The problem with running Claude Code directly

Claude (or any AI coding agent) is powerful.

It can:

  • Run commands
  • Install dependencies
  • Modify files
  • Execute scripts

Which also means:

It can do things you didn’t explicitly plan.

And this is where the discomfort starts.

What I didn’t like

  • It has access to my full filesystem
  • It can accidentally break local setup
  • Hard to trust generated scripts blindly
  • Mixing “experiment” with “real environment”

It’s similar to something I strongly believe:

Just because something works doesn’t mean it’s the right way.

Enter Docker Sandbox

Instead of running Claude Code directly, I started using:

docker sandbox run claude

What this does is simple (but powerful):

  • Creates a separate Docker daemon
  • Runs inside an isolated VM
  • No direct access to your machine

Think of it as:

A safe playground for AI to do whatever it wants

What actually changes

When you use sandbox, something interesting happens.

Run this:

docker context ls

You’ll see something like:

default
desktop-linux
claude-xyz   ← new context

That claude-xyz is where everything runs.

Not your machine.

Not Docker Desktop.

A completely separate world.

Why this matters (more than you think)

We are entering a phase where:

  • Code is generated
  • Commands are suggested
  • Scripts are auto-executed

And we often just press “Enter”.

That’s risky.

With sandbox

  • If something breaks → it breaks inside sandbox
  • If something malicious runs → it stays contained
  • Your system stays clean

The biggest limitation

You cannot open your app in browser.

If your app runs on:

http://localhost:3000

It won’t work on your Mac.

Because that “localhost” belongs to sandbox.

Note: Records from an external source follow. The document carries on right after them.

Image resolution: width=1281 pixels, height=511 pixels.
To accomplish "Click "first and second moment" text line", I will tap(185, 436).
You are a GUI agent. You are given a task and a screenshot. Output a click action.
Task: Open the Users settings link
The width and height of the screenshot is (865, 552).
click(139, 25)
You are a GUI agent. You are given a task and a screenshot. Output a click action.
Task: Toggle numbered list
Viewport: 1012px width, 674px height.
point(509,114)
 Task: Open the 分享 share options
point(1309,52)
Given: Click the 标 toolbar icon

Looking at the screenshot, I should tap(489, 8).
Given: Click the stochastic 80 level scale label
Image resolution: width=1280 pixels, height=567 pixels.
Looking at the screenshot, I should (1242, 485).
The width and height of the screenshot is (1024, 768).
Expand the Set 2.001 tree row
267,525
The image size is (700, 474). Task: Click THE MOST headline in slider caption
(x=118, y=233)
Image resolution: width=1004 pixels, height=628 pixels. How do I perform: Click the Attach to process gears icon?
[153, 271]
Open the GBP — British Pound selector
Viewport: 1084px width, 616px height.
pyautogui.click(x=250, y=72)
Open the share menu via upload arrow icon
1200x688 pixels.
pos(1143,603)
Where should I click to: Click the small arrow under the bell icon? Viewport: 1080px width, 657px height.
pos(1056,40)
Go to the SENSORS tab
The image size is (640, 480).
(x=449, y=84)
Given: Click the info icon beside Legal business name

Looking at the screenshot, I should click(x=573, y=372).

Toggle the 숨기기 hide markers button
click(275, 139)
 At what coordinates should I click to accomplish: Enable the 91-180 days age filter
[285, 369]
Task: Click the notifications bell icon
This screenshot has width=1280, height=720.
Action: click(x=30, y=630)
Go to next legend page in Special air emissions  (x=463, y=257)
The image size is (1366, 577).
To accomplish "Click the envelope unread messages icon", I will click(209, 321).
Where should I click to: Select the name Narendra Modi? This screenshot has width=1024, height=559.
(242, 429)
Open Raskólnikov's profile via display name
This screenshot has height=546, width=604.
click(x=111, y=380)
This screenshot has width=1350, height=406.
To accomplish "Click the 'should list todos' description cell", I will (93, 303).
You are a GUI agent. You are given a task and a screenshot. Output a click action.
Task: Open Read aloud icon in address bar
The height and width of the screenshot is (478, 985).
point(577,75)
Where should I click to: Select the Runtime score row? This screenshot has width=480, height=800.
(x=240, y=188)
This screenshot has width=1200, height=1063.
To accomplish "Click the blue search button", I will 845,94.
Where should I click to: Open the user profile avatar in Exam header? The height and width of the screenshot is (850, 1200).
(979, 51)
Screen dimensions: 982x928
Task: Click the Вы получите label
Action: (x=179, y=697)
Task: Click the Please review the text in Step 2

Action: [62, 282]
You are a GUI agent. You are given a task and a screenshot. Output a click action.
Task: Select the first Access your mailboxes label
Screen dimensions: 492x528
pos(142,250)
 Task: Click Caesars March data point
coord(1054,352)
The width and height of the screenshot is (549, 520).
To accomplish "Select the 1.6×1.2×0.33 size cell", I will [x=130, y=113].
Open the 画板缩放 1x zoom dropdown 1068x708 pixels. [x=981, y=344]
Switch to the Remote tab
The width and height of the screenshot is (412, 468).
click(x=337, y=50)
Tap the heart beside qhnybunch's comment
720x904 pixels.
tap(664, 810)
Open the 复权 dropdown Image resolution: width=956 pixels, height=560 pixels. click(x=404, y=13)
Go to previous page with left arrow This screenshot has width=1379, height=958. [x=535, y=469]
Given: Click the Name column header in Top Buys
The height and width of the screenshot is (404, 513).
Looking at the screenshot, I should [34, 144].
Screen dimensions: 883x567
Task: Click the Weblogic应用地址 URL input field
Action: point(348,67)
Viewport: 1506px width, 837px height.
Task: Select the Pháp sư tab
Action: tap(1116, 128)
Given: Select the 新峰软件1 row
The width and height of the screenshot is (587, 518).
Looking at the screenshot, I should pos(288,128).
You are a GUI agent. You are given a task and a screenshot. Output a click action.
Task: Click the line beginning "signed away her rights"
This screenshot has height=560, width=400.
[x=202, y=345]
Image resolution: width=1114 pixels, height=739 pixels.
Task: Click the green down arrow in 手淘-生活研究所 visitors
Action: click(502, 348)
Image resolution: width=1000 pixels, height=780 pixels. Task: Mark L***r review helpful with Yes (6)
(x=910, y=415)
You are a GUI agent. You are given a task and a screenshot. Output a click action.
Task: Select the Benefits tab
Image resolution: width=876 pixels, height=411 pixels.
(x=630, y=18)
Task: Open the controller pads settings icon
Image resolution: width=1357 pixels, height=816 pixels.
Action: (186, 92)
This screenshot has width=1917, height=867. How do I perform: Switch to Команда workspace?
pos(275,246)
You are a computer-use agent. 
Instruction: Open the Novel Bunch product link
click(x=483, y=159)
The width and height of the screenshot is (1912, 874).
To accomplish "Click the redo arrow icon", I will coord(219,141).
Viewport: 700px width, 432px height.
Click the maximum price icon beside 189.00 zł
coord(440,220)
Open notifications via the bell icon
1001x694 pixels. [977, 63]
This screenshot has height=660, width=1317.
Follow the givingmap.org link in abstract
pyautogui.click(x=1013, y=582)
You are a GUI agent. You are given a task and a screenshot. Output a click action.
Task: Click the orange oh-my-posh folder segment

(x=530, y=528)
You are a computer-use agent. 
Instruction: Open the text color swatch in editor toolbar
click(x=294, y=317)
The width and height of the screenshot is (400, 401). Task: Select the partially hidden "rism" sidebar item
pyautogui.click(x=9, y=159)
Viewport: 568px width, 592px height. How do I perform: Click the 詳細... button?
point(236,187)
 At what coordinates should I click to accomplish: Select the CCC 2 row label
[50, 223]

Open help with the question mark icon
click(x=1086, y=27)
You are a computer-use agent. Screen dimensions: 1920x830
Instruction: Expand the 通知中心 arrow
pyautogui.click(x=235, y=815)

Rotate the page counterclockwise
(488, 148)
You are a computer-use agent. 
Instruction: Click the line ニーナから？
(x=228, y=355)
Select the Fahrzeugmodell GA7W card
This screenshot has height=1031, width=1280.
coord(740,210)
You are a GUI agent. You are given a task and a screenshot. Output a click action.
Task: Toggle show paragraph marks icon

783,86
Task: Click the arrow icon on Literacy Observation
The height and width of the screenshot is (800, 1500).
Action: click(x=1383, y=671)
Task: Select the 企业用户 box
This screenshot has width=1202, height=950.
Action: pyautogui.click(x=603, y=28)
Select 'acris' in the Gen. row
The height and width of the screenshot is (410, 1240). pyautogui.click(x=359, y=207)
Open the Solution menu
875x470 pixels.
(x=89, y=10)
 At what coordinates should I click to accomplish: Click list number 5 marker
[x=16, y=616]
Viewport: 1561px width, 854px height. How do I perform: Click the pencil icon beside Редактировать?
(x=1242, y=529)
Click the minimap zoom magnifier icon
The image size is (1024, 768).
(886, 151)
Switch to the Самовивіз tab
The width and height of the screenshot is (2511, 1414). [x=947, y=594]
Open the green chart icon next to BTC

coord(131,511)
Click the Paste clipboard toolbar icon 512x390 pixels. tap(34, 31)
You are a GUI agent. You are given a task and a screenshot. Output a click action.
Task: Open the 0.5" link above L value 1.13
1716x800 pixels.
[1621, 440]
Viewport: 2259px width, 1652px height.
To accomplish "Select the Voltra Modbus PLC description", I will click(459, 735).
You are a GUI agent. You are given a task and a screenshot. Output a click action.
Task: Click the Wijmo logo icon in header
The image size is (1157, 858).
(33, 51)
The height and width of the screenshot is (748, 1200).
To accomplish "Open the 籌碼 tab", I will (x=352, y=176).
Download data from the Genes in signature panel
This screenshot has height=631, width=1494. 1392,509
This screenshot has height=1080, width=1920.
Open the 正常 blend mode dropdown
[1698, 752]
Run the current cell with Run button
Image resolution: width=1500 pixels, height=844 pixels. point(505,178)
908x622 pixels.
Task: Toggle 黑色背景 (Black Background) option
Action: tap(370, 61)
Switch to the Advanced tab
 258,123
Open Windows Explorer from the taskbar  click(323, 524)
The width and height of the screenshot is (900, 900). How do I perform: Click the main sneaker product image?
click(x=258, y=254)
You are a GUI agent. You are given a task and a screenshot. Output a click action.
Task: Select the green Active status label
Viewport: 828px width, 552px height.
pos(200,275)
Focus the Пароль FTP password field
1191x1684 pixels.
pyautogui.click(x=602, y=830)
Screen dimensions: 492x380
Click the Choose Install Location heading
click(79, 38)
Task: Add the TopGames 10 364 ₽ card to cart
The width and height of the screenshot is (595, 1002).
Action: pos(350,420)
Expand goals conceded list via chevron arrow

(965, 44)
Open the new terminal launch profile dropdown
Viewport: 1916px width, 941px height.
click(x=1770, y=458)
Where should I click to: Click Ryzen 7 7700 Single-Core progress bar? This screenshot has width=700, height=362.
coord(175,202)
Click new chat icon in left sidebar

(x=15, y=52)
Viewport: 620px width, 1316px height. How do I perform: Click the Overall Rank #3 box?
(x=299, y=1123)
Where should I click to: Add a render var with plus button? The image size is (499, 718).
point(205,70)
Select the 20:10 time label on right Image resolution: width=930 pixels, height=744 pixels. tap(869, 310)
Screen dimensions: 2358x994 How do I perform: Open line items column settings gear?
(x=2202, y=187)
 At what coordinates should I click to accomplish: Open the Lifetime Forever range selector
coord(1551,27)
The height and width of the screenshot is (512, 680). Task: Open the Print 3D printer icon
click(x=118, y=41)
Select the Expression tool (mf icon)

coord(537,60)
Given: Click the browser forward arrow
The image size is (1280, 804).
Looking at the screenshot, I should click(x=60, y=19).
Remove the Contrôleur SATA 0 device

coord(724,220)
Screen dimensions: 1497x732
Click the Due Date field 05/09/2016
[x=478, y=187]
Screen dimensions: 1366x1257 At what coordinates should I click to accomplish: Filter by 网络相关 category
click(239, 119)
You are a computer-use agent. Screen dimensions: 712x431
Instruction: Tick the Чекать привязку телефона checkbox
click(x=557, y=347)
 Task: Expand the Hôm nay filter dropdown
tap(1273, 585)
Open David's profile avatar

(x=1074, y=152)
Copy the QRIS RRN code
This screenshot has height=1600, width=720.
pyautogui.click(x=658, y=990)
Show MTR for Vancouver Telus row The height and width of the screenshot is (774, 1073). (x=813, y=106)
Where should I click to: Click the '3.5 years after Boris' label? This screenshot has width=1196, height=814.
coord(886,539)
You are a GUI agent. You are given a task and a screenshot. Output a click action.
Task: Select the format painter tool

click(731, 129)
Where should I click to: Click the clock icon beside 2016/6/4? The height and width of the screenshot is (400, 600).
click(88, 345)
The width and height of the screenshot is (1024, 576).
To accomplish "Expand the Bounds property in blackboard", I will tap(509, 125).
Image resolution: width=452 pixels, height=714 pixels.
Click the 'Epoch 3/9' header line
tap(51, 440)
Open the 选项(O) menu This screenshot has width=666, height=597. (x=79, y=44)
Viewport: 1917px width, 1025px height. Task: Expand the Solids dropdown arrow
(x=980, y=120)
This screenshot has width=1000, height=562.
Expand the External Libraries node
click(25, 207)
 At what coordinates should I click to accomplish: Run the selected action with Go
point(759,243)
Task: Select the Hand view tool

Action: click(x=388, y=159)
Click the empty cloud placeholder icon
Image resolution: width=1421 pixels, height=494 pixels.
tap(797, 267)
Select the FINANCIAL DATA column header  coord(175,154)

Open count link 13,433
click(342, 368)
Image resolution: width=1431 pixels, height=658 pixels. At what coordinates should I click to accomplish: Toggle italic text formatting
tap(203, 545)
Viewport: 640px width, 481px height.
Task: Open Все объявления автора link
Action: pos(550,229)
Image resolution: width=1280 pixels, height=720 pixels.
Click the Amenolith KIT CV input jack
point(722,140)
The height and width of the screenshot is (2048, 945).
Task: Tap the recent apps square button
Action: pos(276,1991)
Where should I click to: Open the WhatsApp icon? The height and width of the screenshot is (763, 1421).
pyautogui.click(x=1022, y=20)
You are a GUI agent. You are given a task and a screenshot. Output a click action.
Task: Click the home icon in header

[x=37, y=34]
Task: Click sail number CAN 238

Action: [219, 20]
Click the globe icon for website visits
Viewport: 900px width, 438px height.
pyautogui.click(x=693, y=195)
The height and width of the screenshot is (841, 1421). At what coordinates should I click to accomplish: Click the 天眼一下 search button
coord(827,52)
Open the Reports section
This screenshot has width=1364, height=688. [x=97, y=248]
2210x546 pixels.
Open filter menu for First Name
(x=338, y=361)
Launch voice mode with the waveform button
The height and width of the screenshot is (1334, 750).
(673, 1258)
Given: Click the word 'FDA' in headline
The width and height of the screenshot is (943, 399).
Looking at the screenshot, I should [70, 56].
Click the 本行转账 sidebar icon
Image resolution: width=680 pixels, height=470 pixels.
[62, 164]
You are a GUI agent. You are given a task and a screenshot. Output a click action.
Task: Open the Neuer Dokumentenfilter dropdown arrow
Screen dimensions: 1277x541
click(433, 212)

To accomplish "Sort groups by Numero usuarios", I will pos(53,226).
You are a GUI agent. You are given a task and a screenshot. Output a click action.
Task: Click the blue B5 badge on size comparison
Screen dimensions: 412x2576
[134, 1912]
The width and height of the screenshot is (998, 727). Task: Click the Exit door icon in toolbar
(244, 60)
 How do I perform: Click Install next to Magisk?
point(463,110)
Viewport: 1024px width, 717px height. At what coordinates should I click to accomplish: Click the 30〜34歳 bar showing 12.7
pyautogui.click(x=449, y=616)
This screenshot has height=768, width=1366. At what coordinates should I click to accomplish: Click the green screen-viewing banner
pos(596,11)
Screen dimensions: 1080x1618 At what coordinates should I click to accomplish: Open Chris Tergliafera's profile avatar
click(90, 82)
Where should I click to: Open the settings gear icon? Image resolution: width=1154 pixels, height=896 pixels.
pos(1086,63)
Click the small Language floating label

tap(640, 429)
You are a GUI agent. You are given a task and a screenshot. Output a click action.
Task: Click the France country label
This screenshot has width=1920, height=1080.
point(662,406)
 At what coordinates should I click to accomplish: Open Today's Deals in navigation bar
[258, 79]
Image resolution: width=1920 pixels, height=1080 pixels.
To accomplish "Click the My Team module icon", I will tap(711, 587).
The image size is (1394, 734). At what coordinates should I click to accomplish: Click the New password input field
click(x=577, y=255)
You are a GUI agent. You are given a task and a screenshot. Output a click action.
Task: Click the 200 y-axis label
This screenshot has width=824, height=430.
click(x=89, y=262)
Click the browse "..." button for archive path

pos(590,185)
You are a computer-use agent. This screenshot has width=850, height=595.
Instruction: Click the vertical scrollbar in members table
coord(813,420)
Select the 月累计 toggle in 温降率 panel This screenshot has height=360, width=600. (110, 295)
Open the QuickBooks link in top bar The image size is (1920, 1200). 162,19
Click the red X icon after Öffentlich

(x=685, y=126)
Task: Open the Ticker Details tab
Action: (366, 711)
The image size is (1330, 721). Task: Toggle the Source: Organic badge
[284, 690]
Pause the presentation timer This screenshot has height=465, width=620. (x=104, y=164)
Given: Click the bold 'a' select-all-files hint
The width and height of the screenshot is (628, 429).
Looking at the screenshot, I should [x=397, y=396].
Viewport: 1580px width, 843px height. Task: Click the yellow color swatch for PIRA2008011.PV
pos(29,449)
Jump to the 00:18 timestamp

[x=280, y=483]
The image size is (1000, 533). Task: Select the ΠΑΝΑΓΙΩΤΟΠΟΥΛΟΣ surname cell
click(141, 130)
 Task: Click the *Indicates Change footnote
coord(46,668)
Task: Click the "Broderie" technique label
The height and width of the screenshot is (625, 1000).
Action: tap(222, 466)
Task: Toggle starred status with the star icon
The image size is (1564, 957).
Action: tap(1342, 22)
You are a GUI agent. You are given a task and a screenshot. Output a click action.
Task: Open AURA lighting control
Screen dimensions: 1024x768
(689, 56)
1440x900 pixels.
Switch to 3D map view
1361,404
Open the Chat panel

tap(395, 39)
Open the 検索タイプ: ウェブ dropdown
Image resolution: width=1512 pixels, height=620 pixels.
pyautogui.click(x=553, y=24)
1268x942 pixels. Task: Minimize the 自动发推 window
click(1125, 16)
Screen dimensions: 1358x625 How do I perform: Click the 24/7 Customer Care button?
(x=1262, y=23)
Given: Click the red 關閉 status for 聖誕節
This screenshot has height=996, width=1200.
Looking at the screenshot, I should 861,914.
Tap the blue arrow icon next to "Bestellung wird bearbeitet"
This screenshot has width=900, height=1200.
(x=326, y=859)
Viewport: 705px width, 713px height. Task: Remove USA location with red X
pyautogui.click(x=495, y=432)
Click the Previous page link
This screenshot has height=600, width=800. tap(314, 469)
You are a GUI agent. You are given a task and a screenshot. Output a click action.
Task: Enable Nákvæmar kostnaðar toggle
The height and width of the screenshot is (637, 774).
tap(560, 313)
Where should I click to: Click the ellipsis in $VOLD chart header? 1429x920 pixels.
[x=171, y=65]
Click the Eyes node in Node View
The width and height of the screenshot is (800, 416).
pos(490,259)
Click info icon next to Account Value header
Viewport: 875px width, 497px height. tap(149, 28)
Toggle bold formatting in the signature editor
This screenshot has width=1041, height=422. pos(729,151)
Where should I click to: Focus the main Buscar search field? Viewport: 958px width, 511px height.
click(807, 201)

Why this is actually intentional

Sandbox is built for:

  • Isolation
  • Security
  • Controlled execution

Not for:

  • Local development UX
  • Browser testing

And that’s a good trade-off.

My workaround (simple and practical)

I don’t try to force one tool to do everything.

Instead, I follow this:

1. Development → Docker Desktop

docker run -p 3000:3000 my-app
  • Easy debugging
  • Browser access
  • Full visibility

2. AI execution → Sandbox

docker sandbox run claude
  • Safe execution
  • No risk to local machine
  • Clean environment every time

When you should definitely use sandbox

  • Running AI-generated code
  • Trying unknown scripts
  • Building automation agents
  • Experimenting without trust

Final thought

We used to worry about:

  • Running random .sh files
  • Copy-pasting unknown scripts

Now we are running AI-generated commands at scale.

The risk is higher.

The solution should also evolve.

Docker Sandbox is not perfect.

But it solves a very real problem:

Separation between “trusted environment” and “experimental execution”

And honestly, that’s enough reason for me to use it.

If you are using AI tools for coding, try this setup once.

You might not go back.